▸ What to produce
Return the run of lines below that opens with the line containing "You are a computer-use" and closes with the line containing "Instruction: Click the", keeping each one exact.

▸ Record set
※ ※ ※
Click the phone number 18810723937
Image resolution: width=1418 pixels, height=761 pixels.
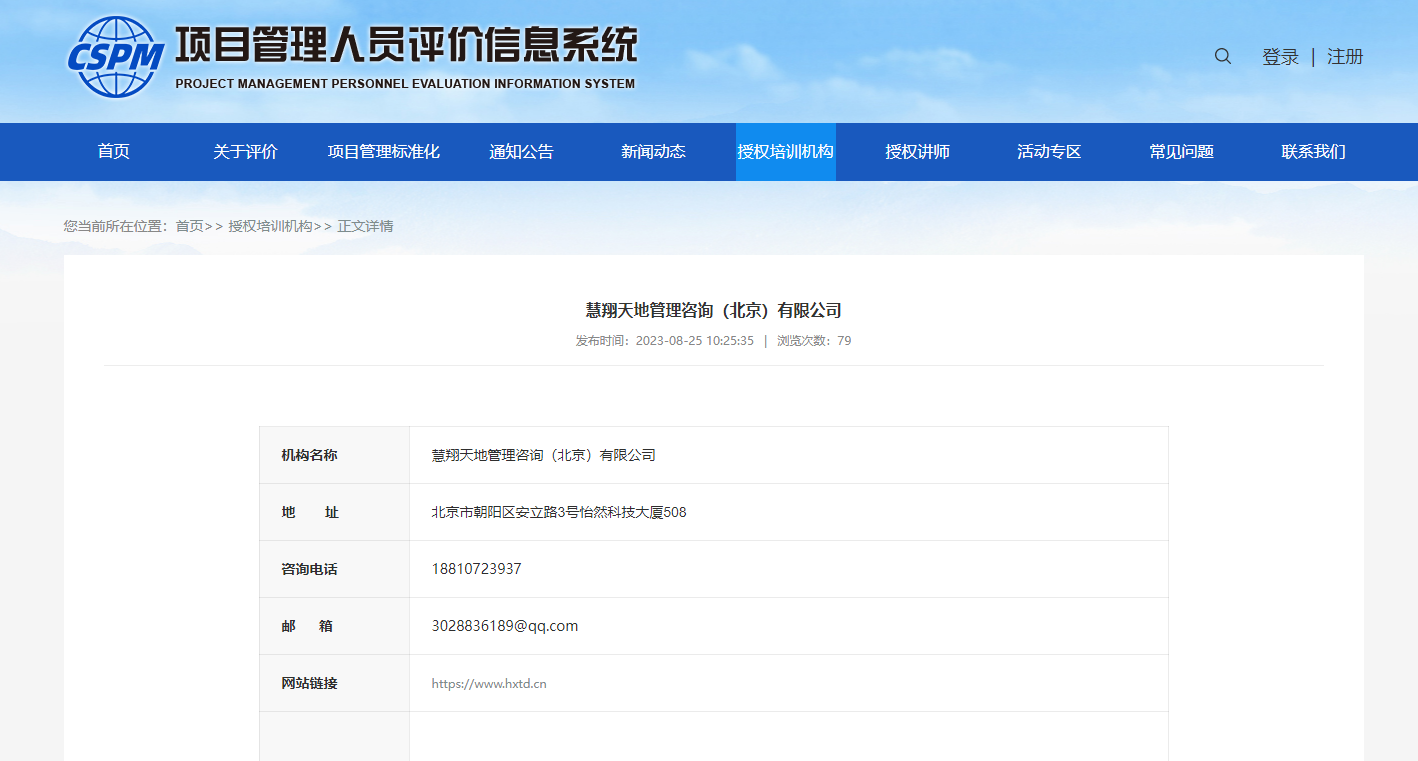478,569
※ ※ ※
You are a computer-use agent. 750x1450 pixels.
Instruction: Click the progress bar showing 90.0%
※ ※ ※
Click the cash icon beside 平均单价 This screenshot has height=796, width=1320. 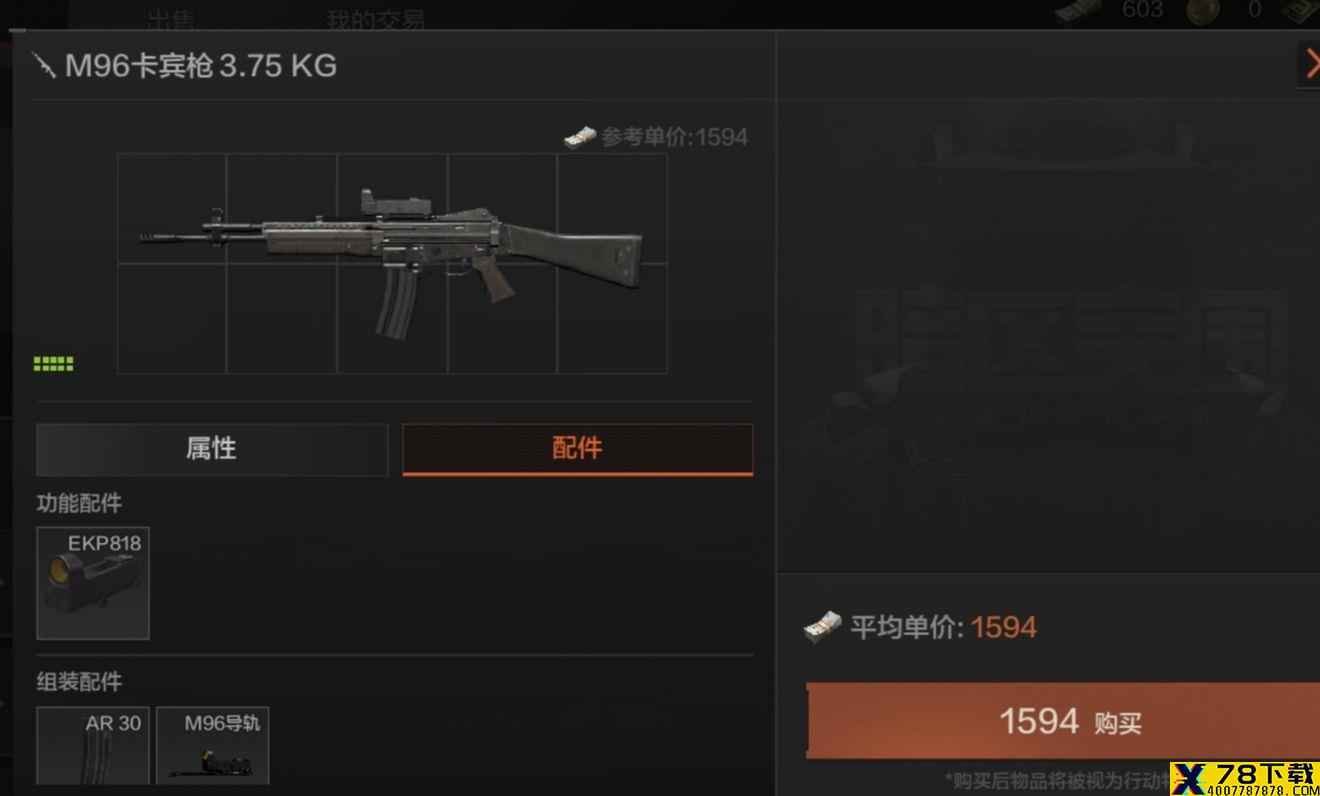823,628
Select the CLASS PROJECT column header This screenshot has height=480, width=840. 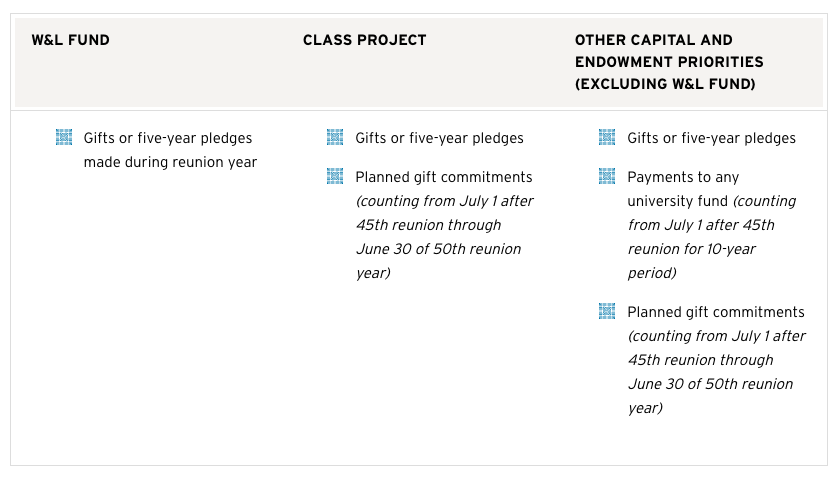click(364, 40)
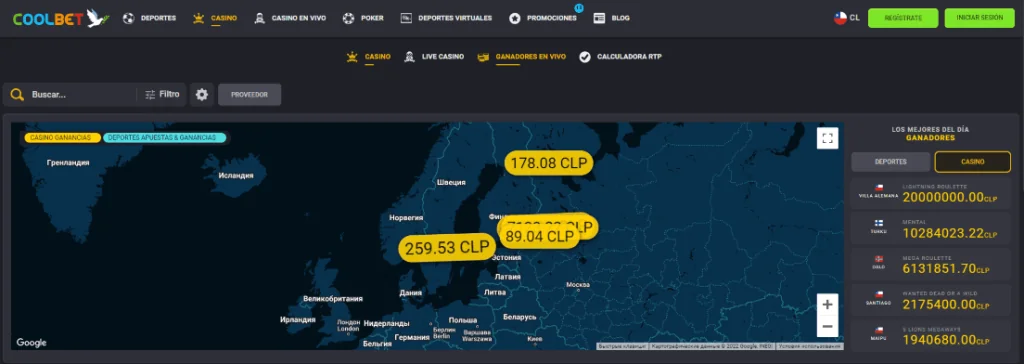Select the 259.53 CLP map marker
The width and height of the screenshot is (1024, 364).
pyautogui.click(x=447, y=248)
※ ※ ※
▸ Problem solution
You are a computer-use agent. 750x1450 pixels.
Instruction: Click the progress bar showing 90.0%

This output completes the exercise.